Rational Design and Electrochemical Mechanism of High-Capacity Quadruple Layered Oxide Cathode Materials for Rechargeable Sodium-Ion Batteries.

Abstract

O3-type layered oxides are strongly considered as a promising cathode material for rechargeable sodium-ion batteries due to the high theoretical capacity and low-cost raw materials, but are challenged by poor electrochemical performance over Na extraction above 4.0 V. Herein, a novel quadruple layered oxide is rationally designed by regulating Fe doping in the representative NaNi_0.5Ti_0.25Mn_0.25O₂ composition, and influence of Fe doping on structure and electrochemistry of the NaNi_0.5-x/2Ti_0.25-x/2Fe_xMn_0.25O₂ (0 ≤ x ≤ 0.30) material is systematically investigated with X-ray diffraction (XRD), transmission electron microscope, cyclic voltammetry, and galvanostatic measurement. It is found that the favorable quadruple structure enables the optimized NaNi_0.45Ti_0.2Fe_0.1Mn_0.25O₂ material to show superior electrochemical performance with a large practical capacity of 157 mAh g^-1 at 10 mA g^-1 and a high-capacity retention of 81% after 100 cycles at 100 mA g^-1. Furthermore, the phase transitions and redox reactions are analyzed by using ex situ XRD and X-ray photoelectron spectroscopy.
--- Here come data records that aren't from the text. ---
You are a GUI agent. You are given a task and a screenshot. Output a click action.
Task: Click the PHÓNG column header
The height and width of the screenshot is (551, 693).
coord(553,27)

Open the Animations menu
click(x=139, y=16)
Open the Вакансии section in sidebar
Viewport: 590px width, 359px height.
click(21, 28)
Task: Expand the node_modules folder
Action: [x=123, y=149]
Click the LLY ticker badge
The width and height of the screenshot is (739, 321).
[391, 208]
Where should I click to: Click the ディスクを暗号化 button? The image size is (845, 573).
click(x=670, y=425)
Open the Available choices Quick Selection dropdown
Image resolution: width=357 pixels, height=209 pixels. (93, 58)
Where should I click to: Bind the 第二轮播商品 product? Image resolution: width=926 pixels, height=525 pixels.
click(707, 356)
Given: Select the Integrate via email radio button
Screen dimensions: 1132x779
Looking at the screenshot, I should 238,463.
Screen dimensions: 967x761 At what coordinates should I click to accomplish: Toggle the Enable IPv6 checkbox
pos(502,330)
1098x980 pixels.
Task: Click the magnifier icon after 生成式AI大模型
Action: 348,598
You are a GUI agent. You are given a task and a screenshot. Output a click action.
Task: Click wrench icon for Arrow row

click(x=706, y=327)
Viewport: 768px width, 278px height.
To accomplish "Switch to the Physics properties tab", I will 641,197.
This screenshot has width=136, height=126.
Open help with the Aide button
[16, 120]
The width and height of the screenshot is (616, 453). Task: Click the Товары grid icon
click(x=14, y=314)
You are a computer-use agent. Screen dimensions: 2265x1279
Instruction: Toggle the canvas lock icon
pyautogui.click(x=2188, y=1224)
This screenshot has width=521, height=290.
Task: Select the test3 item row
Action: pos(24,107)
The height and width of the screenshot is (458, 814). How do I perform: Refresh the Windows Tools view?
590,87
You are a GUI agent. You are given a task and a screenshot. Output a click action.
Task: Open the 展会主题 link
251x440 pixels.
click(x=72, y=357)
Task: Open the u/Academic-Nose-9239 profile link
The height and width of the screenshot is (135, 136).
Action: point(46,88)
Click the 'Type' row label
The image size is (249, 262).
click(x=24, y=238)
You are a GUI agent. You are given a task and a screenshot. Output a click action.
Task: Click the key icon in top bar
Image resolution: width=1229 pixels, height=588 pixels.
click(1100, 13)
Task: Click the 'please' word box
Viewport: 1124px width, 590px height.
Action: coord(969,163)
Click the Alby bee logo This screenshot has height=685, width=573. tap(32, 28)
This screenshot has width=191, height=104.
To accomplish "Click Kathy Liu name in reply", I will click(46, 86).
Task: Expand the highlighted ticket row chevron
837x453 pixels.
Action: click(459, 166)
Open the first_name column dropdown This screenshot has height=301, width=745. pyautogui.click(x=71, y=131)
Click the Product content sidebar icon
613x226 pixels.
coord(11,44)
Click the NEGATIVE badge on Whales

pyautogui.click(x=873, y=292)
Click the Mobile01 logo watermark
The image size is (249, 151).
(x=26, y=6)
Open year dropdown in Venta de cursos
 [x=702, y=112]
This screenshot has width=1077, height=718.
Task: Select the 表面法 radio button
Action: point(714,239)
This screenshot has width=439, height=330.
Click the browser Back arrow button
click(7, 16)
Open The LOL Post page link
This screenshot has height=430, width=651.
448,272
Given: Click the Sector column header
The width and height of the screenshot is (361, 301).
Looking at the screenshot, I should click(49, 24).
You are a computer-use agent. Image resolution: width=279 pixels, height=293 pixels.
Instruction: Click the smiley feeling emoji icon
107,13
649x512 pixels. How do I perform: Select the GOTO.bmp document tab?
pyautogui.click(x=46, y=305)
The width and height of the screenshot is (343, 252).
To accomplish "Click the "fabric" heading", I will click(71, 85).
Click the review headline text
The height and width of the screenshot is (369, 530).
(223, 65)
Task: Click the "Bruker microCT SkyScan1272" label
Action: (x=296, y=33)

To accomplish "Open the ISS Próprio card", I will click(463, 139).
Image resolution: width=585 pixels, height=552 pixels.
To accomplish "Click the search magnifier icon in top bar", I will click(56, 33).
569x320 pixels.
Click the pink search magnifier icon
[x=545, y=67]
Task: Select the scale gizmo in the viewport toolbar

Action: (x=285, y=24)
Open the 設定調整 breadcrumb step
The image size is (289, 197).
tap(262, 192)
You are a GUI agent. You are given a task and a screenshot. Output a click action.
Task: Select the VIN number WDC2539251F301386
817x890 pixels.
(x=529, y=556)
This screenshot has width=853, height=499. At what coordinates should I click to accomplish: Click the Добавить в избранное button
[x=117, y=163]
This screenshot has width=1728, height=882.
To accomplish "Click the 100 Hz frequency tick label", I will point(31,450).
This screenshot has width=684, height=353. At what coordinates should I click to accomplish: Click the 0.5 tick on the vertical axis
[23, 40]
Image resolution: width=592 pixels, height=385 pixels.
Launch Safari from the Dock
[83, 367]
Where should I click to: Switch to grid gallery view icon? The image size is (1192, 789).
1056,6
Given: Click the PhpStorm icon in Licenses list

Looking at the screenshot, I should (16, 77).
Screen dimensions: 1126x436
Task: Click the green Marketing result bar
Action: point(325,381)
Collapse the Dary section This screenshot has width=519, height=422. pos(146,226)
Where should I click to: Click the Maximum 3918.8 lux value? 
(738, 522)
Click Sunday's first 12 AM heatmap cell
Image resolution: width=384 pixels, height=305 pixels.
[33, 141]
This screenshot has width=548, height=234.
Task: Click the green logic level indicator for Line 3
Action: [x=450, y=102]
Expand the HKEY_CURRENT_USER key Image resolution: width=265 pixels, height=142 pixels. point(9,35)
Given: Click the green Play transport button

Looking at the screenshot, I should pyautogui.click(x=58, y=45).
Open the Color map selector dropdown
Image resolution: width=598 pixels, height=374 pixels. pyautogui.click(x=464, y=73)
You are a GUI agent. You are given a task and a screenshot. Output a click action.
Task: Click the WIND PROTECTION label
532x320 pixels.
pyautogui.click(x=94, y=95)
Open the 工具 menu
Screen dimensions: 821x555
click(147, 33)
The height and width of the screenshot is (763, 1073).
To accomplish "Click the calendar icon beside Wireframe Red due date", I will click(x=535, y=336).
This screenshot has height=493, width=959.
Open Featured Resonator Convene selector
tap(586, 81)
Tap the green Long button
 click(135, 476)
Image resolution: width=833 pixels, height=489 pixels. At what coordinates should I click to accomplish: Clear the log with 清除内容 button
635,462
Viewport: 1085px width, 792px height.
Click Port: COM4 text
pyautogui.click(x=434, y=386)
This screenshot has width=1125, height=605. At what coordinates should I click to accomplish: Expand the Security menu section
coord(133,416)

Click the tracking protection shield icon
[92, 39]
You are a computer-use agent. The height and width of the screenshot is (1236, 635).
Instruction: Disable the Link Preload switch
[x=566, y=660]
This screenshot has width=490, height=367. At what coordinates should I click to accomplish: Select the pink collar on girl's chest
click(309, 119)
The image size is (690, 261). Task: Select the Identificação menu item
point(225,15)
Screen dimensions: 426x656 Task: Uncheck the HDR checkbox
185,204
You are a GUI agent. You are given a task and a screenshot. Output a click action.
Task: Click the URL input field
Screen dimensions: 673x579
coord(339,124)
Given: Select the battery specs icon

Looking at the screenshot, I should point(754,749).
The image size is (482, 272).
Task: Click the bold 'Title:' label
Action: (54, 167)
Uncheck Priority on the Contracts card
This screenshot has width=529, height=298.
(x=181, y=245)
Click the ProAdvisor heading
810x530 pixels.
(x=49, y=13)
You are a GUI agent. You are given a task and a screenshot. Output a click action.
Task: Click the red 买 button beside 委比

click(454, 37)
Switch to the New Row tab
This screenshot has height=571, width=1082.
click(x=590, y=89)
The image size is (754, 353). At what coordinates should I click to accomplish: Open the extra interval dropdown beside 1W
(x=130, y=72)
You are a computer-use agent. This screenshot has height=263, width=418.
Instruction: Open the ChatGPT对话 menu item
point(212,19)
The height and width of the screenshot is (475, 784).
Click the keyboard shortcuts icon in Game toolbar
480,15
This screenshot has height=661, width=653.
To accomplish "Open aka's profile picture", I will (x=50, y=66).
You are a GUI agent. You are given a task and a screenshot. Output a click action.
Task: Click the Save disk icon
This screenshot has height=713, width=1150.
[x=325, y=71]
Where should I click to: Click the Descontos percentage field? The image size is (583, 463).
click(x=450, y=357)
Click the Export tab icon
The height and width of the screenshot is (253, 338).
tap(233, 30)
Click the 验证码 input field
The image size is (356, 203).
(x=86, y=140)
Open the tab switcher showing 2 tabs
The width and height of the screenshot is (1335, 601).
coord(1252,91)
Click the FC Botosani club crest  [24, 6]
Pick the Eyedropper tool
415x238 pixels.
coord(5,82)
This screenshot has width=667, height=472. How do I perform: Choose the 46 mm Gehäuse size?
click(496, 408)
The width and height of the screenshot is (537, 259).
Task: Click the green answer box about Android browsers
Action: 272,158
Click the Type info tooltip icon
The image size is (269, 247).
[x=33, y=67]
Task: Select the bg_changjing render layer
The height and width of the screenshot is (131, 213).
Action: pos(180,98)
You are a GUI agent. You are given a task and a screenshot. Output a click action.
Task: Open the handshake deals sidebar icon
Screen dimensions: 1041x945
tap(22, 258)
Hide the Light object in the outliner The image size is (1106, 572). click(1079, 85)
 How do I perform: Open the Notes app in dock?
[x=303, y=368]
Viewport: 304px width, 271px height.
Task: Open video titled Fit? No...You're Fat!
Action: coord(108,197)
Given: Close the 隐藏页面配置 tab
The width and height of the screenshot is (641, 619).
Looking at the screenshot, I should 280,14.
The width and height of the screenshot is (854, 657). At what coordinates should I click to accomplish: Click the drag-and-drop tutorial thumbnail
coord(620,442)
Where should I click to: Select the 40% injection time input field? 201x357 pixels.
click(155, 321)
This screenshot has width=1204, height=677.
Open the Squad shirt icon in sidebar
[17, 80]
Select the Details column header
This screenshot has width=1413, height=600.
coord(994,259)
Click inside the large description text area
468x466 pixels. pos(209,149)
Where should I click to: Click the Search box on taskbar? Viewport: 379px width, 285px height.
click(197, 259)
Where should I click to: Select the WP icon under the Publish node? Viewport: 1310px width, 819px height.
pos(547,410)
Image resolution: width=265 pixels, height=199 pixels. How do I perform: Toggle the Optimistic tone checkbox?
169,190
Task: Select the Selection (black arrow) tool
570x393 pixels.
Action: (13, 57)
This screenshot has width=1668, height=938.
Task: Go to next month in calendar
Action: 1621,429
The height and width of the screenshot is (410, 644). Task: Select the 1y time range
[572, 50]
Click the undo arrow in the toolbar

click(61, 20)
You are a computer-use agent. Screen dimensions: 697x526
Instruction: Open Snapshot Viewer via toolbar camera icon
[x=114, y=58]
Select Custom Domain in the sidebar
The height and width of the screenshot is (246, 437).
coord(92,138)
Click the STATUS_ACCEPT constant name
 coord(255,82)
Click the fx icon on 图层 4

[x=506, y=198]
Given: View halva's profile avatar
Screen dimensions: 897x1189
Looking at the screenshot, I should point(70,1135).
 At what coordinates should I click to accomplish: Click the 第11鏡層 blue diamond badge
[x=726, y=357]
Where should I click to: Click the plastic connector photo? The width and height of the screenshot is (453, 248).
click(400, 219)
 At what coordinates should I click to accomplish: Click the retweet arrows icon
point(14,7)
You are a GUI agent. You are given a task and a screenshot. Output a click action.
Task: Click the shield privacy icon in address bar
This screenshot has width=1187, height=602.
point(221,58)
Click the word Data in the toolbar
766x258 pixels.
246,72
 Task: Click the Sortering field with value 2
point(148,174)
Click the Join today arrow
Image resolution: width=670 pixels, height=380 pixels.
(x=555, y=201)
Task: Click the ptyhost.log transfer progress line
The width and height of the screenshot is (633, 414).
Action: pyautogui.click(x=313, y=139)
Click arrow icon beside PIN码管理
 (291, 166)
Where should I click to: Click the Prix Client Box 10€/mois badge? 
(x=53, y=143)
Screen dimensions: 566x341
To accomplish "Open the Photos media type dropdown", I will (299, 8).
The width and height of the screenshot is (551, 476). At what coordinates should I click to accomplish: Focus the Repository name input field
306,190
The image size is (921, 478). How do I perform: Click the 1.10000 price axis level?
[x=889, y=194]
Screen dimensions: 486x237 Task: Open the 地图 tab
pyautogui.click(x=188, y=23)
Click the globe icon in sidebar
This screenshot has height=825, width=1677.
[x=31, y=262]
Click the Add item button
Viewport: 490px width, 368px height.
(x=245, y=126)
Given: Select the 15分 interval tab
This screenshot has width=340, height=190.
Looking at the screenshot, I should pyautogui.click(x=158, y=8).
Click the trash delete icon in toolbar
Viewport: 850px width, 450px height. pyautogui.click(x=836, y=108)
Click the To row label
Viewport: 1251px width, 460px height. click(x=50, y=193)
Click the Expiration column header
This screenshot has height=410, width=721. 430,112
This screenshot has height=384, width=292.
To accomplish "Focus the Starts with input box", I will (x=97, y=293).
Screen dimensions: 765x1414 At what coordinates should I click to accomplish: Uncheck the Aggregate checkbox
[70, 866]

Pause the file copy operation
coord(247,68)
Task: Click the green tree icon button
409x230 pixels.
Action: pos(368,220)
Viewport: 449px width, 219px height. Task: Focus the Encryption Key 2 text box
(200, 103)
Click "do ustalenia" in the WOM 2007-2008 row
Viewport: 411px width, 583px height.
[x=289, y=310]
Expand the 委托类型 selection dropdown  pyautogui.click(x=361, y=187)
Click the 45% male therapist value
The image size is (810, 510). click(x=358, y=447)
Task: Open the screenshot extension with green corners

In addition, the cycling degradation of the materials during cycling is understood with dQ/dV curves and XRD technique. The results in this study indicate the effectiveness of the dual-cationic substitution strategy in designing high-performance layered oxides cathode, and suggest significant impact of cationic migration on their capacity degradation and voltage hysteresis during cycling.